Search the records for the word "field" and copy each line in which it appears.

-- EXERCISE MATERIALS --
┄┄┄┄┄┄┄┄┄┄┄┄┄┄┄┄┄┄┄┄

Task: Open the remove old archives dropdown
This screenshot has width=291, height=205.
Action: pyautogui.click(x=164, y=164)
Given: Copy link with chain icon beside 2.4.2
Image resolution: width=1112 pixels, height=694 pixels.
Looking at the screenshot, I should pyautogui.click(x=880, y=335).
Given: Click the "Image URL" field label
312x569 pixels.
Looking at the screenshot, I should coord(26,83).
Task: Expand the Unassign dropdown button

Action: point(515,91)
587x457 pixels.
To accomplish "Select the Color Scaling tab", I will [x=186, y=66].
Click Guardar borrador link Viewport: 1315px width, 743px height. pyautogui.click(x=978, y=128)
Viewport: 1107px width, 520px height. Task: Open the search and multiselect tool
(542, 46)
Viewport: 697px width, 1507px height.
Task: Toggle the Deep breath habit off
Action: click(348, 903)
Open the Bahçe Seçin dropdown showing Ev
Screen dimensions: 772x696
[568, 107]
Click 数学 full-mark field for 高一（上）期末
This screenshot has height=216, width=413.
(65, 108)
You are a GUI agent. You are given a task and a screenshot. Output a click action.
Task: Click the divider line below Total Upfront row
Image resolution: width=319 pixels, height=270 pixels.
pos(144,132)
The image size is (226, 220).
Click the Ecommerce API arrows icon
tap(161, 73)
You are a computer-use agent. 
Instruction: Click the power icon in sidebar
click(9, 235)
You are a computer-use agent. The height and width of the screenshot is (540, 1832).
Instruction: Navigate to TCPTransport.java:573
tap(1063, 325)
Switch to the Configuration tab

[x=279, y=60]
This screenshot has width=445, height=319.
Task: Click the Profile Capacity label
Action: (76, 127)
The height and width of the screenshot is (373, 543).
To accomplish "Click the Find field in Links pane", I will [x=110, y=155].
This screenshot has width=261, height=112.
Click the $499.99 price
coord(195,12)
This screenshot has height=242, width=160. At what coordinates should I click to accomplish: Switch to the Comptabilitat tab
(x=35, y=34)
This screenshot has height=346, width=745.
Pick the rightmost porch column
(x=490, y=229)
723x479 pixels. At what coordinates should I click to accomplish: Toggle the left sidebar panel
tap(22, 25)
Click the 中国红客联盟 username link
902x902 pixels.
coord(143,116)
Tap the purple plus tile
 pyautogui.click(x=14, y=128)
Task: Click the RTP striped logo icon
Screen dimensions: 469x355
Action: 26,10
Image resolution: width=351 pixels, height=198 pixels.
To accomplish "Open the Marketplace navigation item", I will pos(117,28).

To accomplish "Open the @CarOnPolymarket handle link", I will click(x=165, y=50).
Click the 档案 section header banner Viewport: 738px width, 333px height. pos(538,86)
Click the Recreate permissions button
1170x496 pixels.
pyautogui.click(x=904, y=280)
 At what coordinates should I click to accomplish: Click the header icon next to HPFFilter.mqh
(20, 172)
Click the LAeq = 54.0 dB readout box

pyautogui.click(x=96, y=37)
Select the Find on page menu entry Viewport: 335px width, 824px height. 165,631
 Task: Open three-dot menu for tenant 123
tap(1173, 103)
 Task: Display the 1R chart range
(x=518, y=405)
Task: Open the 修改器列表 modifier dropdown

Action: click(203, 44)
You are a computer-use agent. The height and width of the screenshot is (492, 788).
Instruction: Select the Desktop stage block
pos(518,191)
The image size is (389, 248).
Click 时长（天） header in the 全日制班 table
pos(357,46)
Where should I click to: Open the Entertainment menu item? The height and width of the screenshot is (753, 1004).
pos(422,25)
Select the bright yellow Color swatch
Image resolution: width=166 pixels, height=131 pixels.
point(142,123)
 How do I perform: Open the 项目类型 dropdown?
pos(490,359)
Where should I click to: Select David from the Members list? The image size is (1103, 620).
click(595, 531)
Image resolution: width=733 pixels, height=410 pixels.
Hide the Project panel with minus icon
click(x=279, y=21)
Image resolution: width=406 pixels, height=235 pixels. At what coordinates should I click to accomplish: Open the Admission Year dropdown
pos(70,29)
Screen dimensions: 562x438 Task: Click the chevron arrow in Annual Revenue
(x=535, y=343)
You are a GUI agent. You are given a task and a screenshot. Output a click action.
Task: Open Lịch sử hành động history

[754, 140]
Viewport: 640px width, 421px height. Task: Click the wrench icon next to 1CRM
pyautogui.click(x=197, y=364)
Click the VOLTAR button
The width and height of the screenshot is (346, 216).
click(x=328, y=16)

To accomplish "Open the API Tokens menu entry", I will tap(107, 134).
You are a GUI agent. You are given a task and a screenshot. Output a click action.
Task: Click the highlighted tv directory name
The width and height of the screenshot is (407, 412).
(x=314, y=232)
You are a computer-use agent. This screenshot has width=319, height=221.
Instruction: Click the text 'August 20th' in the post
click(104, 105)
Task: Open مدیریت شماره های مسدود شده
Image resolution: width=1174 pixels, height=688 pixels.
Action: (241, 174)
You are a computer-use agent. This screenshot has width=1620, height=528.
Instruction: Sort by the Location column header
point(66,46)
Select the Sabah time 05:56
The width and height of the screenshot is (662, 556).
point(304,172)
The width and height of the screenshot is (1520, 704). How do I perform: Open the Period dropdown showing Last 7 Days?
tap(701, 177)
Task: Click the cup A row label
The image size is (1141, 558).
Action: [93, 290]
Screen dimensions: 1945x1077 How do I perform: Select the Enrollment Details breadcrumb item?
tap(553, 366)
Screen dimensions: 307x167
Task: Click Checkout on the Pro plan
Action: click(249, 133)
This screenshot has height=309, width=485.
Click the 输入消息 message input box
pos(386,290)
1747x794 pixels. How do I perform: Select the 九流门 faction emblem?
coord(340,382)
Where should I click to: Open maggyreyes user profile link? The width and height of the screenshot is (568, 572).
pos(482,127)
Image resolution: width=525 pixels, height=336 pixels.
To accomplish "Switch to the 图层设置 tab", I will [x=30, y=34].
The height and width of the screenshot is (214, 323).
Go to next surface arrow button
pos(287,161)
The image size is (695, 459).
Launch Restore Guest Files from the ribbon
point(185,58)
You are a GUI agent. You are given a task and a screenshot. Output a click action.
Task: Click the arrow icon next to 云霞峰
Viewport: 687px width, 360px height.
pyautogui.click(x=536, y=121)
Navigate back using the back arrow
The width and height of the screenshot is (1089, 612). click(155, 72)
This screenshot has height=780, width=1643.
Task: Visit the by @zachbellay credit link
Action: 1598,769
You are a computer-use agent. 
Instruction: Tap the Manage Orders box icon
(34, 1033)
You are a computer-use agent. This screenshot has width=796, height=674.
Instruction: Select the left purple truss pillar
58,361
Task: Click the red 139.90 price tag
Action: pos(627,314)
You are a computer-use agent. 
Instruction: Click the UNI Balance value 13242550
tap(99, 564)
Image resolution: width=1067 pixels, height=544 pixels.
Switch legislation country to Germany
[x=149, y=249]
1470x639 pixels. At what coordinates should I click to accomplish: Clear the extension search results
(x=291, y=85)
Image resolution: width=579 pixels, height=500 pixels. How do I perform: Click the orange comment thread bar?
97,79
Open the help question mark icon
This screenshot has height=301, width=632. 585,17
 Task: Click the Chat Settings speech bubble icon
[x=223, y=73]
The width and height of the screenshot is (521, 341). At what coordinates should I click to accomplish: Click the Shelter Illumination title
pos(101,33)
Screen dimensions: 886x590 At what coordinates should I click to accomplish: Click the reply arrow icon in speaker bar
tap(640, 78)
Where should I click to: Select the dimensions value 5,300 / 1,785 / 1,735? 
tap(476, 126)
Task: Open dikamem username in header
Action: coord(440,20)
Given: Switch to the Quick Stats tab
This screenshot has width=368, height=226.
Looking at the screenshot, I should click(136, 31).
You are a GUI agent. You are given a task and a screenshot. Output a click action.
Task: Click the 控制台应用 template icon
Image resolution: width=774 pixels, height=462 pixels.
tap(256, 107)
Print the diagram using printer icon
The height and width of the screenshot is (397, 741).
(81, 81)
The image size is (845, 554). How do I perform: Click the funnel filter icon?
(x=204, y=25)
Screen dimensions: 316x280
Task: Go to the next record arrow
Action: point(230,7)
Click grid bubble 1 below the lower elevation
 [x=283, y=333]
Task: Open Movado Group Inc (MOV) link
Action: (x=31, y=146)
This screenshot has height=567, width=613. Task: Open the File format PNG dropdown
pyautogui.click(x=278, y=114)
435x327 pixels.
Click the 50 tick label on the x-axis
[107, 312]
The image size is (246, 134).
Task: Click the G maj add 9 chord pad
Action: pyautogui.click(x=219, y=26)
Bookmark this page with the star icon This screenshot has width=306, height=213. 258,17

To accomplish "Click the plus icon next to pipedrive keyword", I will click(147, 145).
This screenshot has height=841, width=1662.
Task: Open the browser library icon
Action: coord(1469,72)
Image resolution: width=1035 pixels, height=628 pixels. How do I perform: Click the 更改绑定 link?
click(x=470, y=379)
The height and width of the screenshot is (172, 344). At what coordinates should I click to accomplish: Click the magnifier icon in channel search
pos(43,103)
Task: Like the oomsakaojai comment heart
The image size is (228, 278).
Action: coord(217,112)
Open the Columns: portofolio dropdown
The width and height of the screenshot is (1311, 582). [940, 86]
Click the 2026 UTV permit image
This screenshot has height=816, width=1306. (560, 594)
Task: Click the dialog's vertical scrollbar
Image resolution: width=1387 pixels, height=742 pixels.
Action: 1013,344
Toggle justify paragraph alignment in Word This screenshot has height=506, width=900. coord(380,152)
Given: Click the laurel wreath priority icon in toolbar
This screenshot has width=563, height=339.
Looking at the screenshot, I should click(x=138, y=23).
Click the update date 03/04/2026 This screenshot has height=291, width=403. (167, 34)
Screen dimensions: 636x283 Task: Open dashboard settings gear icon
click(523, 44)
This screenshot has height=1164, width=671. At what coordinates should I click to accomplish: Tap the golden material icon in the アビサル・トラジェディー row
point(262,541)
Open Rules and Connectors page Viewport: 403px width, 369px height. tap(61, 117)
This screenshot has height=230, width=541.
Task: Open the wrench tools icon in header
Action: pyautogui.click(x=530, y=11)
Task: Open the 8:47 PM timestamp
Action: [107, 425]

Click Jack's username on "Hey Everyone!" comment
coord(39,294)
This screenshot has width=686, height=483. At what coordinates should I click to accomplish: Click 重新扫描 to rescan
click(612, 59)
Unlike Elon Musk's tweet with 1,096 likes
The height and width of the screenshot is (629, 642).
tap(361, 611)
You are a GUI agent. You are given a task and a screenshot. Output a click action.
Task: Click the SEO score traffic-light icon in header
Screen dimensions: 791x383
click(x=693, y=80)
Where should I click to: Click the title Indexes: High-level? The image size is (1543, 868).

┄┄┄┄┄┄┄┄┄┄┄┄┄┄┄┄┄┄┄┄

-- TASK RESPONSE --
Given: Click the "Image URL" field label
Click 数学 full-mark field for 高一（上）期末
To accomplish "Click the Find field in Links pane", I will [x=110, y=155].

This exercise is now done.